`cholesky_factor_corr[n]` reliably fails to initialize (from [-2,+2]) for "moderate" `n`
Using the cholesky_factor_corr[n] parameter type reliably causes initialization to fail from around n=40.
This happens because for high enough n and if uniformly sampling the unconstrained draws from [-2,+2], some of the diagonal terms of the constrained parameter round down to zero, compare https://github.com/stan-dev/math/blob/3a196d410415ee2cc56c0e51ec73a2e1970a08a4/stan/math/prim/constraint/cholesky_corr_constrain.hpp#L74
However, once sampling has started, it usually does not fail for the same reason. What "saves" regular sampling is the shrinking scale of the marginals of "reasonable" priors (and probably also posteriors), preventing the sampler to go into combination of parameter values which are frequent during initialization, but lead to the rounding-down-to-zero issue.
In fact, it seems to be so (but don't ask me why), that the marginal prior scales of the unconstrained draws from a cholesky_factor_corr[n] factor ~ lkj_corr_cholesky(1.); parameter scale such that for the unconstrained parameter corresponding to the factor[i,j] entry, the marginal prior scale is sqrt(n-j).
A simple fix to the initialization issues is to just prescale the unconstrained parameters before feeding them into the previous constraining transform. Doing this prescaling such that the marginal scales of the unconstrained parameters are all 1 allows me to "easily" sample from priors with n=64 or n=128 - which is as far as I wanted to test it right now.
Attaching a stan file with a sample implementation below. This also includes attempts to implement the constraining transform on the log scale, which may or may not have been necessary.
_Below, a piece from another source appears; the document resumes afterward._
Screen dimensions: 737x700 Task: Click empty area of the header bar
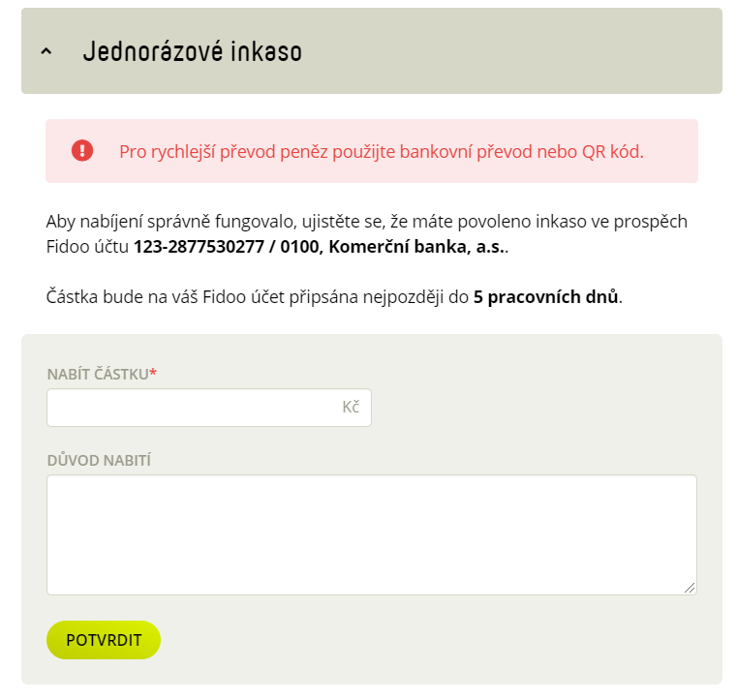click(x=512, y=50)
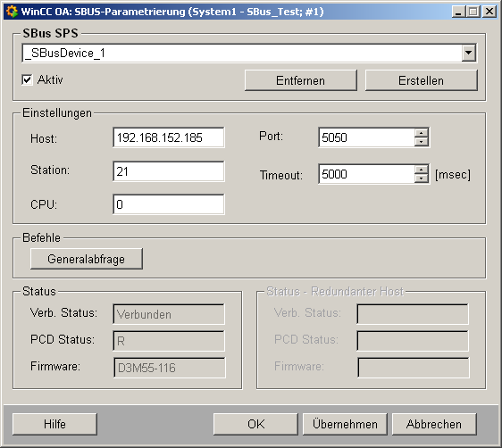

The only "conceptual" changes to the original constraining transform is the scaling by terms of the form ... / sqrt(...).
functions {
real fused_lkj_corr_cholesky_lpdf(vector xi, real eta, int n) {
// Combines
// * https://mc-stan.org/docs/functions-reference/correlation_matrix_distributions.html#probability-density-function-1
// * https://github.com/stan-dev/math/blob/3a196d410415ee2cc56c0e51ec73a2e1970a08a4/stan/math/prim/constraint/cholesky_corr_constrain.hpp
// * https://github.com/stan-dev/math/blob/3a196d410415ee2cc56c0e51ec73a2e1970a08a4/stan/math/prim/constraint/corr_constrain.hpp
// * https://www.wolframalpha.com/input?i=Log%28Tanh%28x%29+%5E2%29
real rv = 0.;
int xii = 1;
for(i in 2:n){
real log_sos = log_square_tanh(xi[xii] / sqrt(n-1));
rv += log1m_exp(log_sos);
xii += 1;
for(j in 2:i-1){
rv += .5 * log1m_exp(log_sos);
real tmp = log_square_tanh(xi[xii] / sqrt(n-j));
rv += log1m_exp(tmp);
log_sos = log_sum_exp(log_sos, tmp + log1m_exp(log_sos));
xii += 1;
}
rv += (n - i + 2*eta-2) * .5 * log1m_exp(log_sos);
}
return rv;
}
real log_square_tanh(real x) {
return (2 * log_abs_tanh(x));
}
real log_abs_tanh(real x) {
real z = (-2 * abs(x));
return (log1m_exp(z) - log1p_exp(z));
}
}
data {
int n;
real obs;
}
parameters {
vector[((n * (n - 1)) / 2)] lkj;
}
model {
lkj ~ fused_lkj_corr_cholesky(1.0, n);
}
Hi Nico,
Yes, this is observed behavior we have a few discourse posts about it but not a math issue until now! Thanks for adding and the suggestion. I have 3-4 other parameterizations which don't show this issue and I'd like to do a bake off to see which one is generally preferable. Here's a couple of them but I have 2 others that I need to clean up. In addition, I'd like to add positive only correlation matrices which I have a parameterization for and presented at Stancon.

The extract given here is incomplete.